PROBLEM STATEMENT: Copy the lines of the data below verbatim, starting at the line containing "You are a computer-use agent. Viewport: 850px" and continuing through the end of the data, with both ends included. Omit the pictures from your copy.

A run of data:

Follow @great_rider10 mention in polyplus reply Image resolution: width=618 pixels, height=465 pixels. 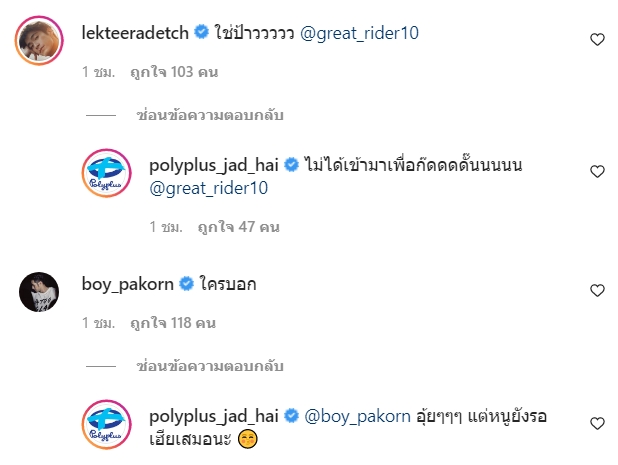tap(208, 188)
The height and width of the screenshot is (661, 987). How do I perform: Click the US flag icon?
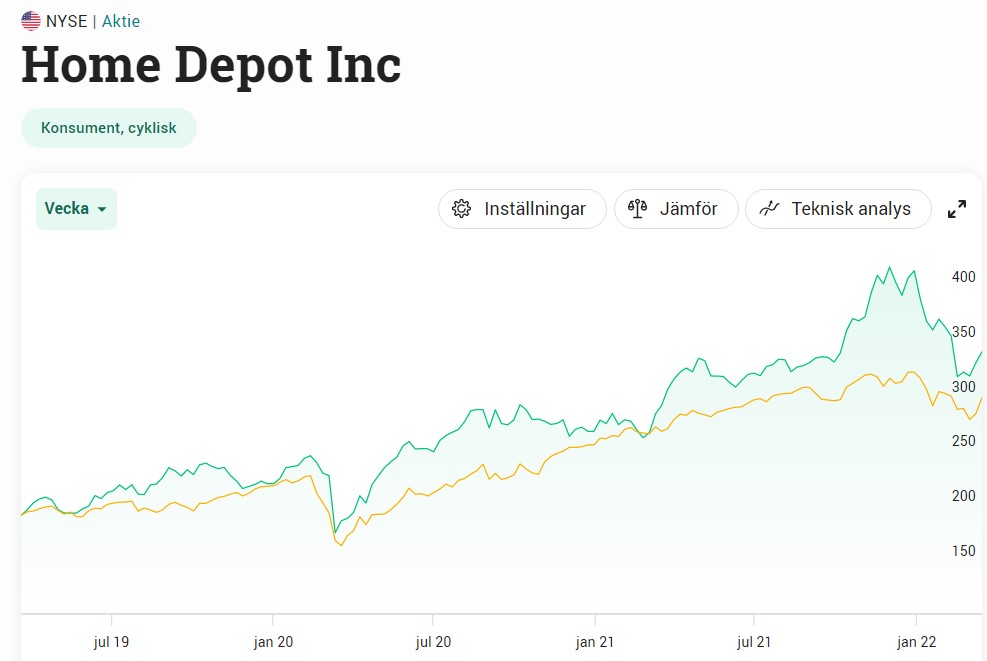tap(31, 21)
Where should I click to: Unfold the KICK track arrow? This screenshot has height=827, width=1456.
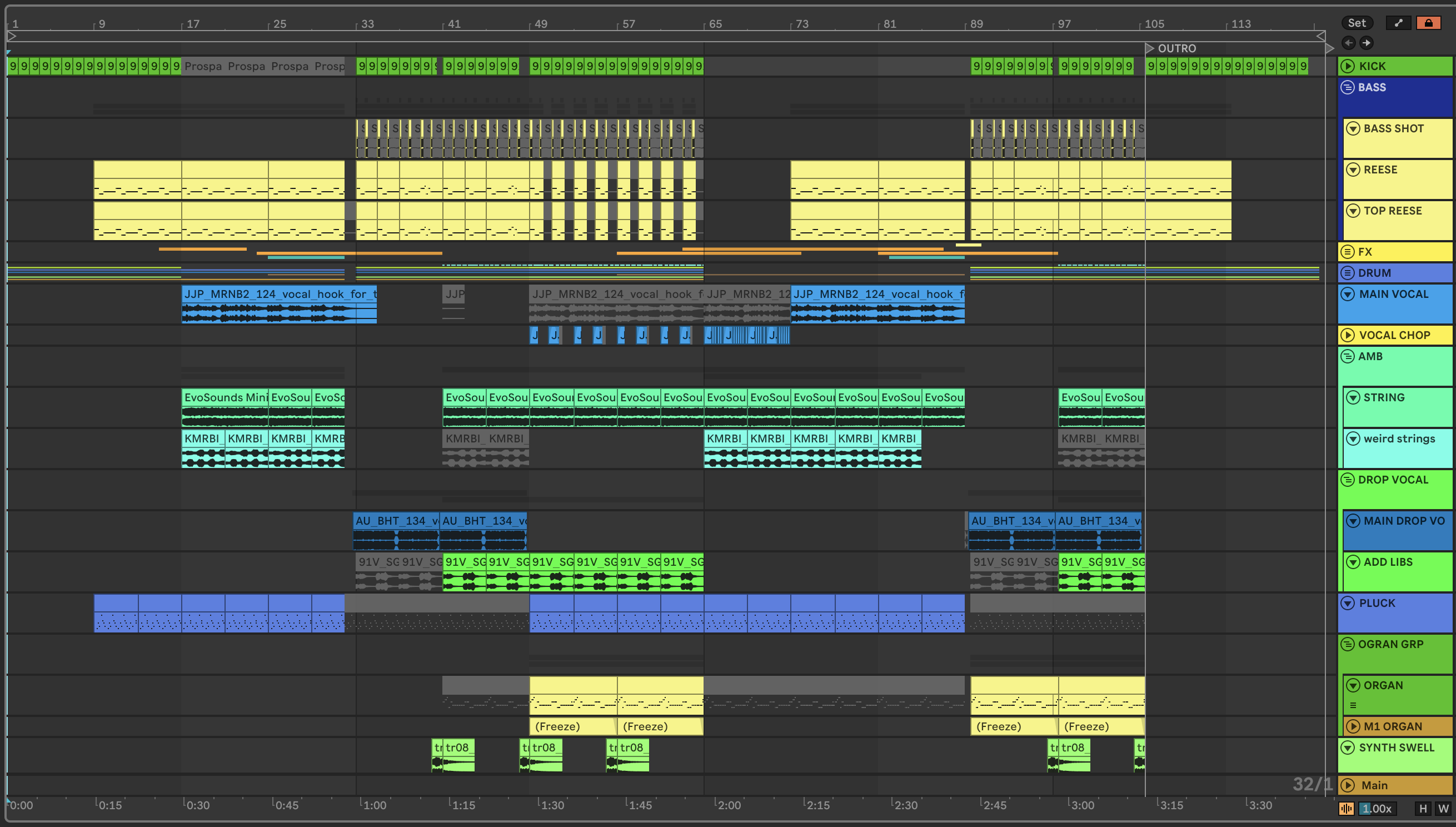pyautogui.click(x=1348, y=66)
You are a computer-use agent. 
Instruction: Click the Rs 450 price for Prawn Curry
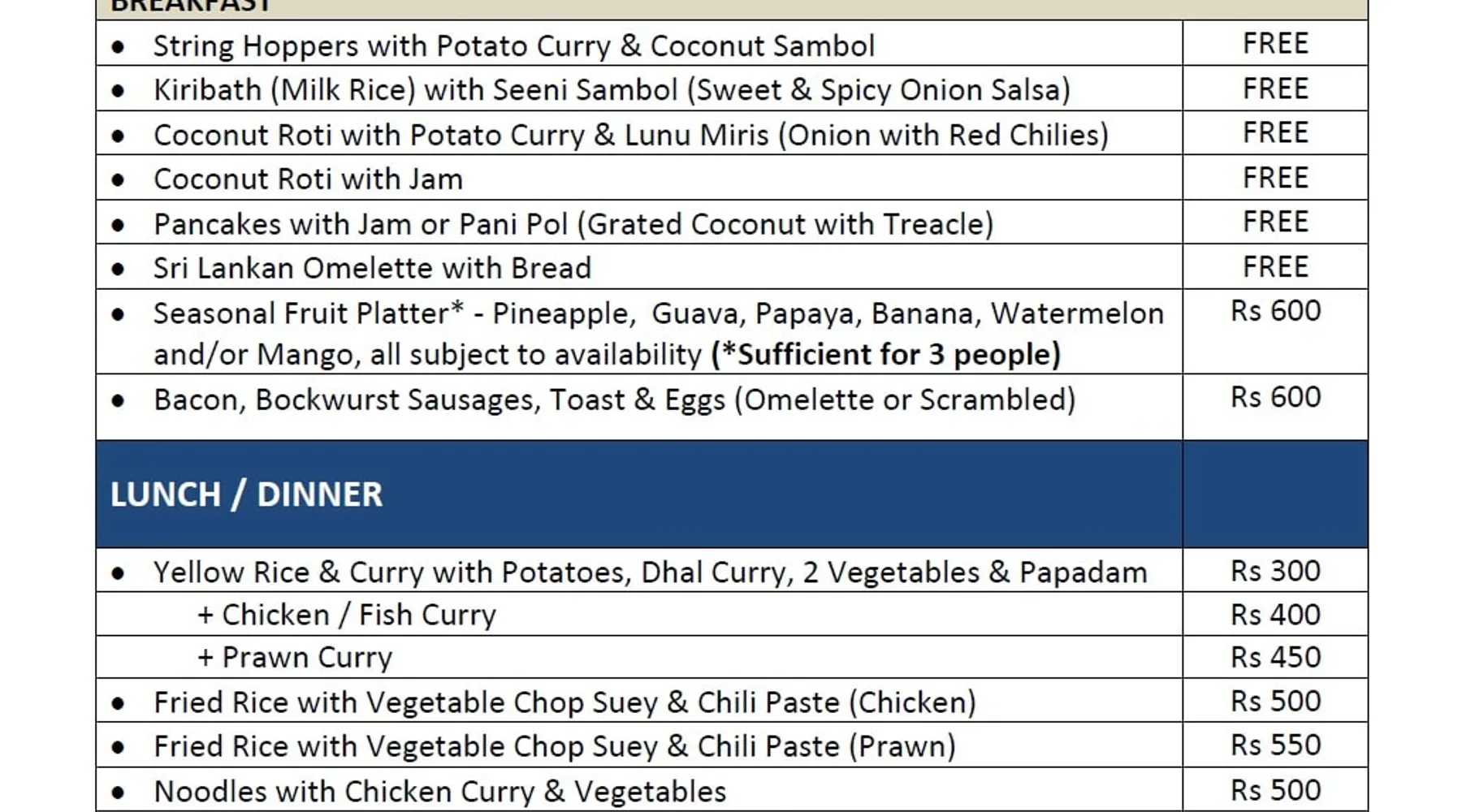(x=1275, y=657)
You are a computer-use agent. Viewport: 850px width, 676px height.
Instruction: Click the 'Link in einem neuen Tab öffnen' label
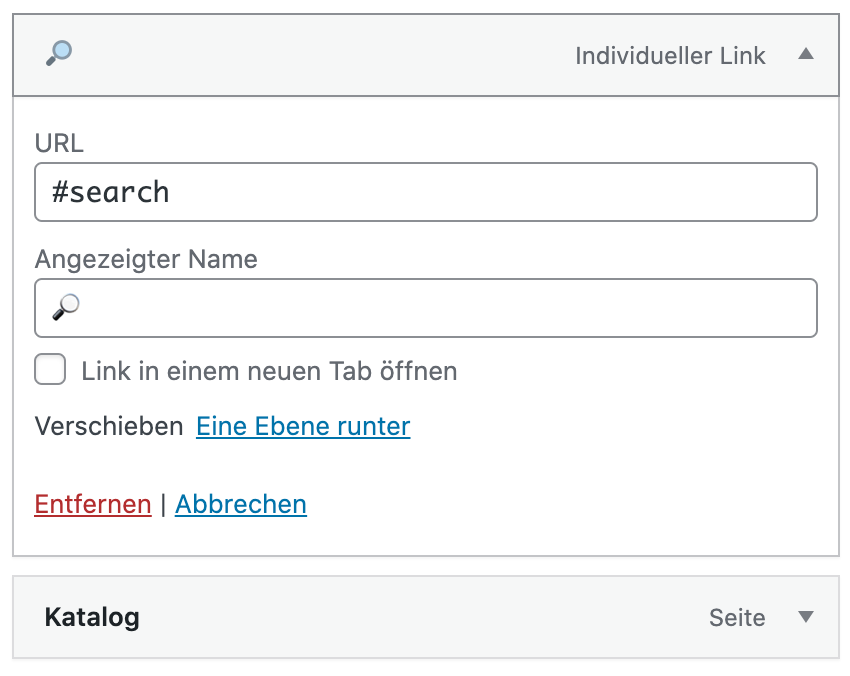269,372
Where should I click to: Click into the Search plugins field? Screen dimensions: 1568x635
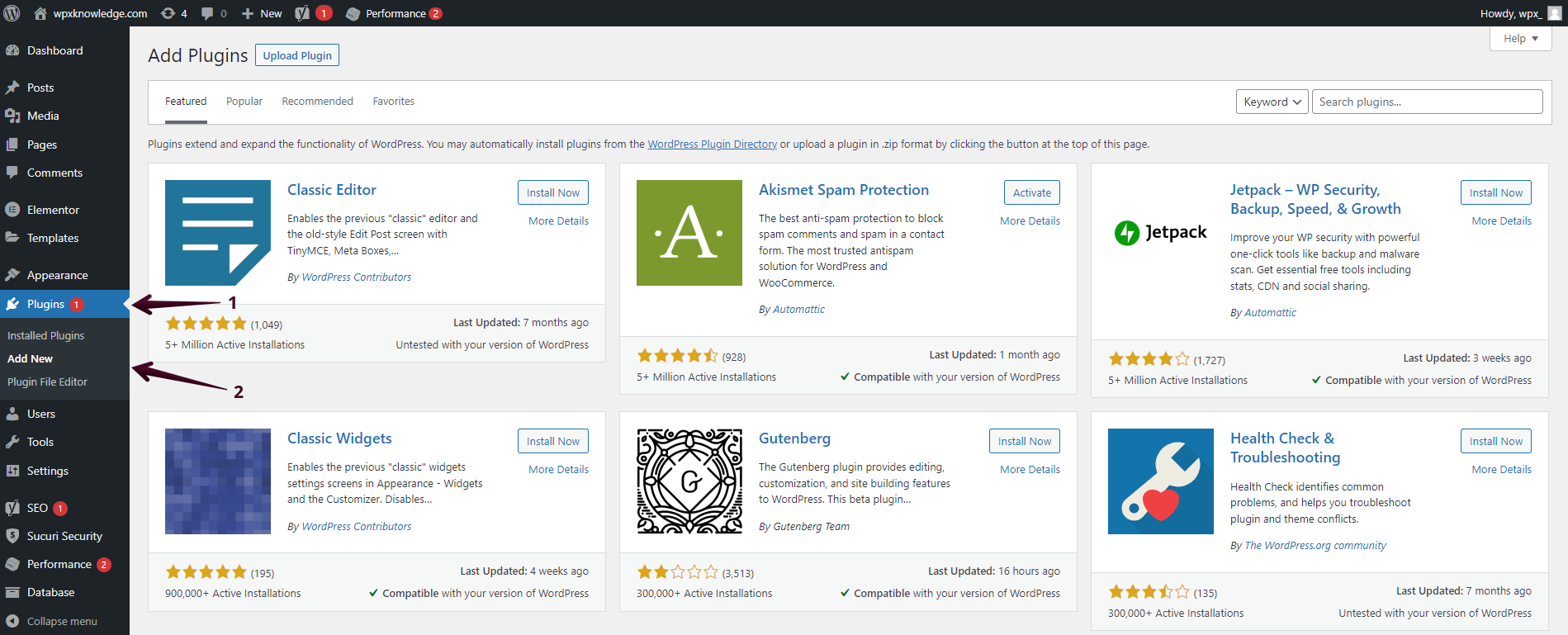pos(1427,102)
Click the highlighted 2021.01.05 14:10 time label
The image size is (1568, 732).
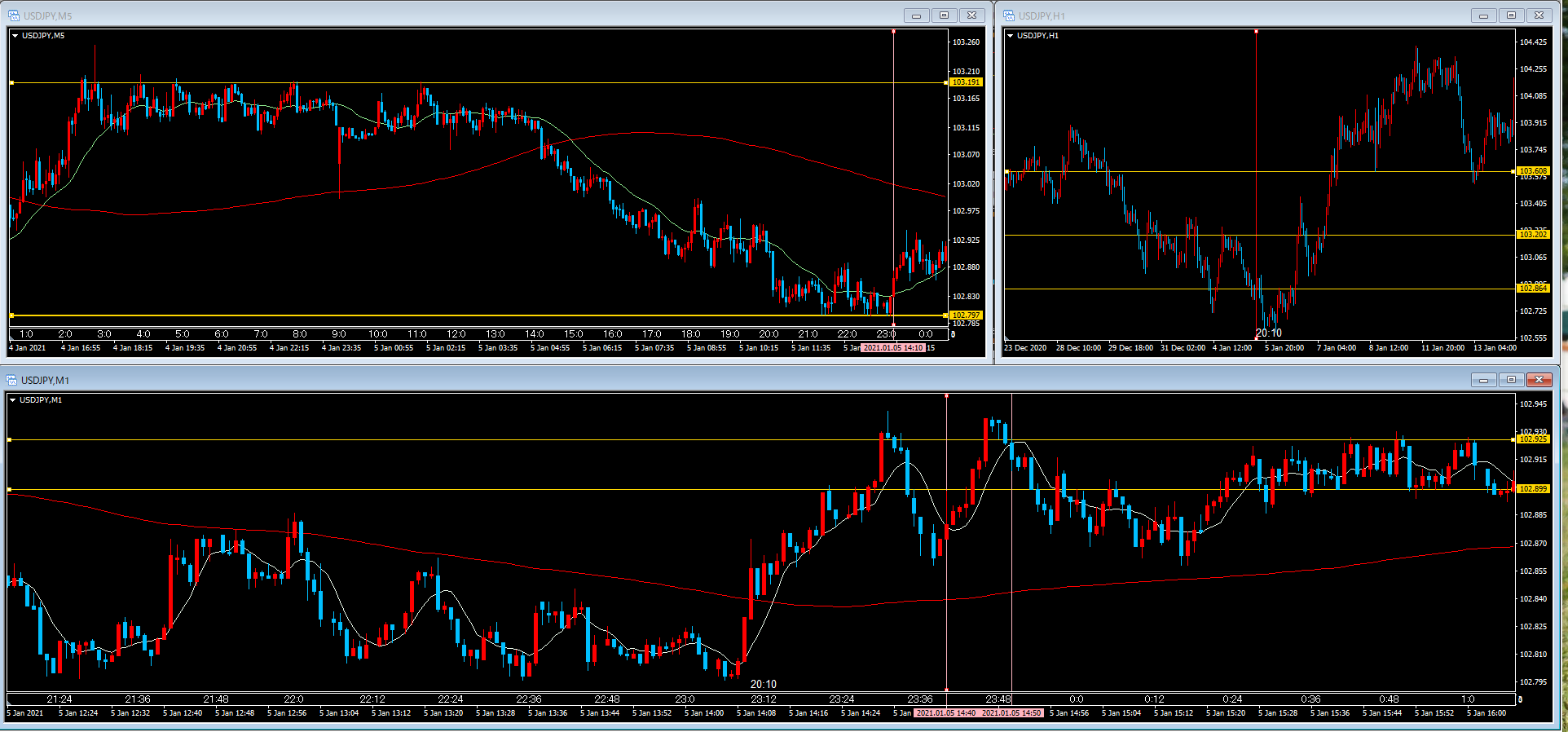(x=893, y=348)
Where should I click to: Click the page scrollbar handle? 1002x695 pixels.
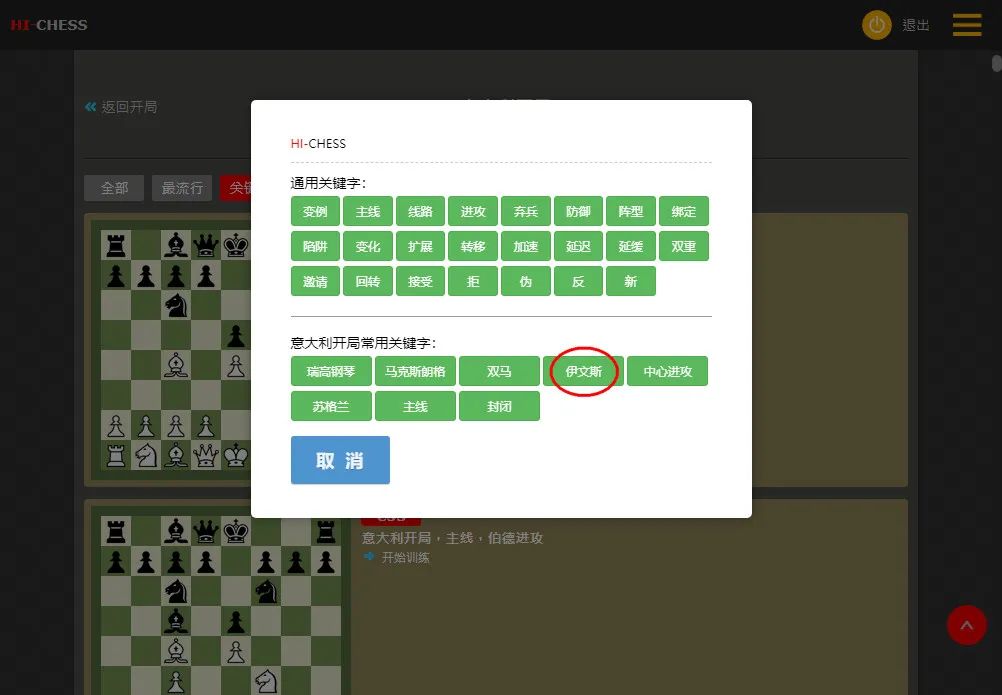coord(996,63)
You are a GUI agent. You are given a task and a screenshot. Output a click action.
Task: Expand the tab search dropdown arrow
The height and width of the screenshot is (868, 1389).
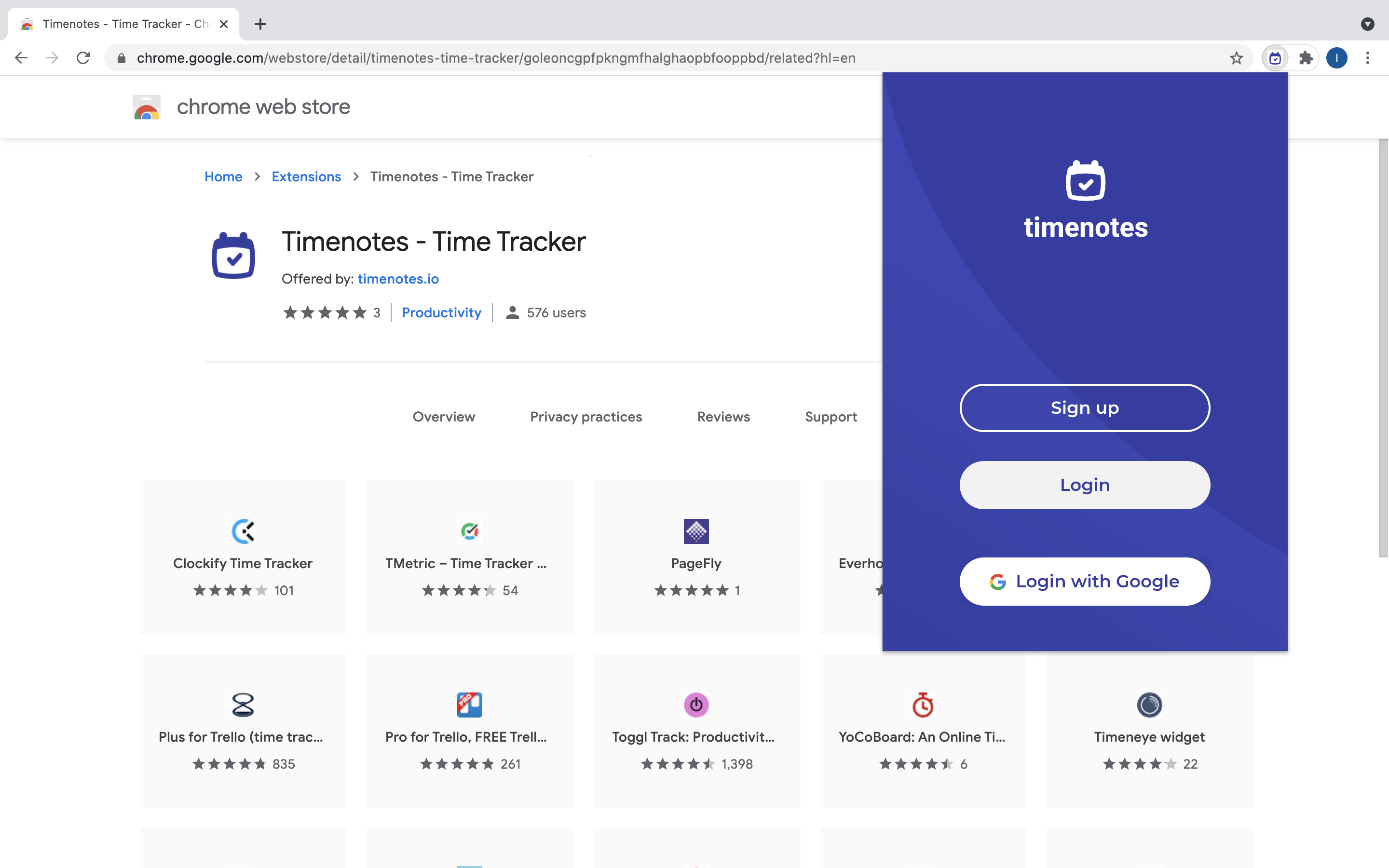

OUTPUT OF THE TASK:
You are a computer-use agent. Viewport: 850px width, 676px height.
Instruction: Click the 'Link in einem neuen Tab öffnen' label
269,372
Where should I click to: Click into the Search plugins field? Screen dimensions: 1568x635
pos(1427,102)
Click the highlighted 2021.01.05 14:10 time label
The image size is (1568, 732).
(x=893, y=348)
Where should I click to: Click the page scrollbar handle? 1002x695 pixels.
coord(996,63)
You are a GUI agent. You are given a task and a screenshot. Output a click action.
Task: Expand the tab search dropdown arrow
The height and width of the screenshot is (868, 1389).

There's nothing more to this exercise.